_TASK:_
Could you transcribe exactly the lines from the one containing "This screenshot has height=717, width=787." through the last line of the records below, leaving out the pictures?

_RECORDS SHOWN:_
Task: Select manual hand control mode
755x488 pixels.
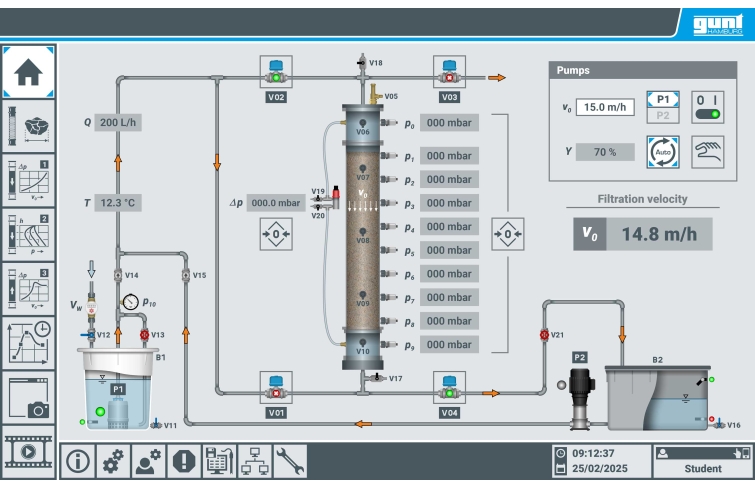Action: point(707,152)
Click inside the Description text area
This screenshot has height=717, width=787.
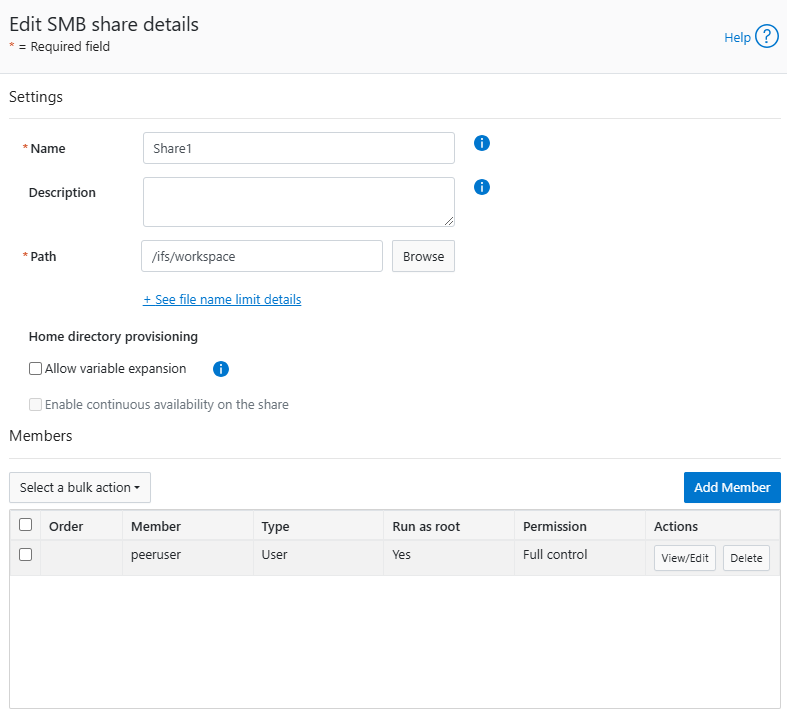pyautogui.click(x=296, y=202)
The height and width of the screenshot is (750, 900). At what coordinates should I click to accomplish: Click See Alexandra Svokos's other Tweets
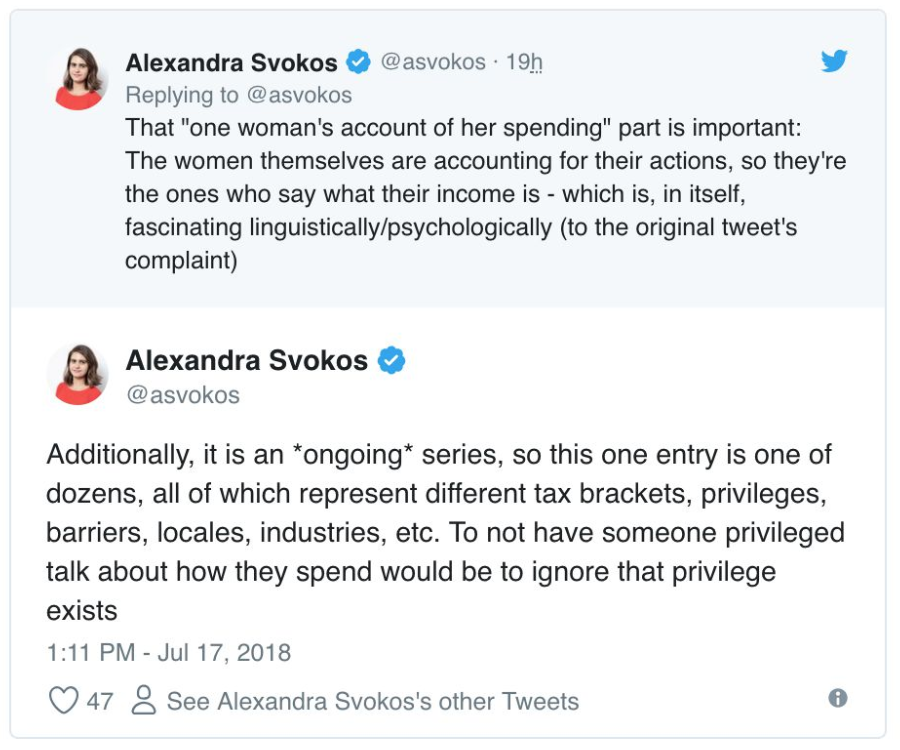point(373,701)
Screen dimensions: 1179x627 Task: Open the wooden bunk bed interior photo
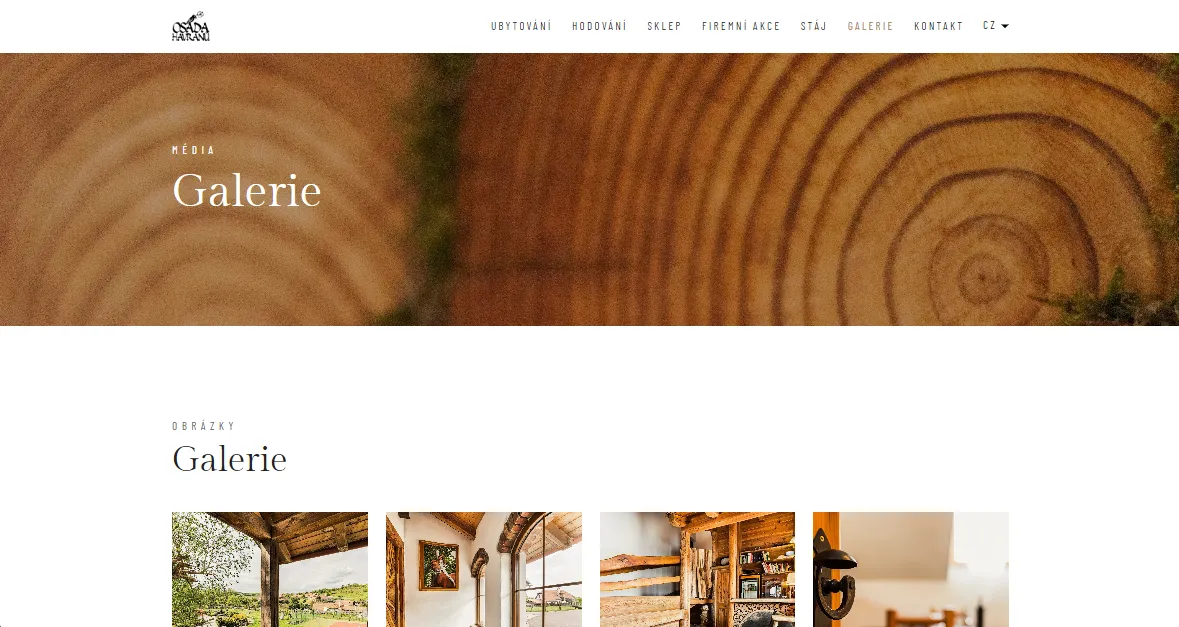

_TASK RESULT:_
This screenshot has height=717, width=787.
pyautogui.click(x=296, y=202)
The height and width of the screenshot is (750, 900). At what coordinates should I click to accomplish: Click See Alexandra Svokos's other Tweets
point(373,701)
Screen dimensions: 1179x627 Task: Open the wooden bunk bed interior photo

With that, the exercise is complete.